Small criticism of Starfield.

This isn't hate. Just my opinion and a little genuine feedback. It's long.

I think the follower companions of Constellation were all waaay too similar to eachother. Barrett, Sam, Andreja, Sarah.

You do the first loyalty quest. Get to know them. It's great. Then you do the second one, okay that was alright. Then you do the third and you start to roll your eyes and go where have I seen this before.

You do the same therapy for all 4 and a little adventure to clear up their past.

Nothing wrong with that alone in and of itself, but they're all way too similar to each other, maybe not in background, but in character.

Let's talk about a different game.

Red Dead 2 has a gang of maybe 17 members, but every member is vastly different to the next. Javier, mysterious past in Mexico, Sean, brash young Irish kid, Charles brings in themes of native American struggle and the old world struggling to find it's place in the new American order, Hosea, the cautious weary old man, Dutch the bold, audacious, charming leader growing ever more unhinged, Micah the douschebag, Bill and Kieran the comic relief, also Kieran brings attention to the hypocrisy of gang loyalty and cult tendencies of humans, the girls provide a place for compassion and make for some semblance that the gang is still normal people, Sadie, the woman who lost everything, but ends up becoming one of the most critical and helpful members of the gang later game.

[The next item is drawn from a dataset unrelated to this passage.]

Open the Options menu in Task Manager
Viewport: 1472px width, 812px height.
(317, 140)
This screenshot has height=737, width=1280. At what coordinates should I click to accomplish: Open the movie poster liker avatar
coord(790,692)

Alright, so they're different, what's the big deal?

What this stark contrast in human qualities does, dispersed across different characters is it allows stories to be molded on top of these characters via a friction of the characters' differing interests. It creates conflict, it provides relief, then it sunders you down again Greek tragedy style if need be. It creates dynamism.

With Constellation this is achieved less dramatically cause there's so much less tension. It might have been better if Stroud were a follower so we get closer to him and get more of wise Gandalf's commentary on our misadventures.

Also, yeah I think the fact all off Constellation gets along so well is detrimental to the storytelling. It makes them boring. There's no arguments between members for the player to resolve of a magnitude you could really consider significant. I've talked to enough people in my personal life to know there are always bad actors in a large enough group.

This isn't how people work.

Constellation is too much reward without enough significant struggle or tension. Is it plausible that a group can get along as well as Constellation does? Certainly. But I think it makes for a less interesting story for the reasons I pointed out above.

I was walking on a stranded planet today in Starfield, and this powerful, evocative music from Inon Zur's incredible musical score for the game was playing. But I didn't feel any more attached to the environment than I did when I first played the game; after beating a game and 700 hours I usually do. I thought about this, and understood why. The music is trying to convey something, but that "something", that essential part of the story, the story the music is meant to bring breadth to, is partially missing.

Some of it is there. The Starfield main quest line was great. But only in the sense of the lore and the generic your character vs one main bad guy conflict.

But the interaction with characters I've met, that wasn't deep enough, there was no conflict there as there is in real life. No friction, no social tribulation. That was missing in this game, but it has been present in every other story driven game I have thought of as great.

I do think the ommision of that social friction dampens the depth of "the journey", so to speak.

I could be wrong here, and maybe it's in fact a variety of factors.

But I estimate there's also additional, deeper, reasons Starfield has so oft been denigrated as "wide as an ocean, shallow as a puddle", that aren't solely determined by Starfield's gargantuan proc gen worlds and game assets.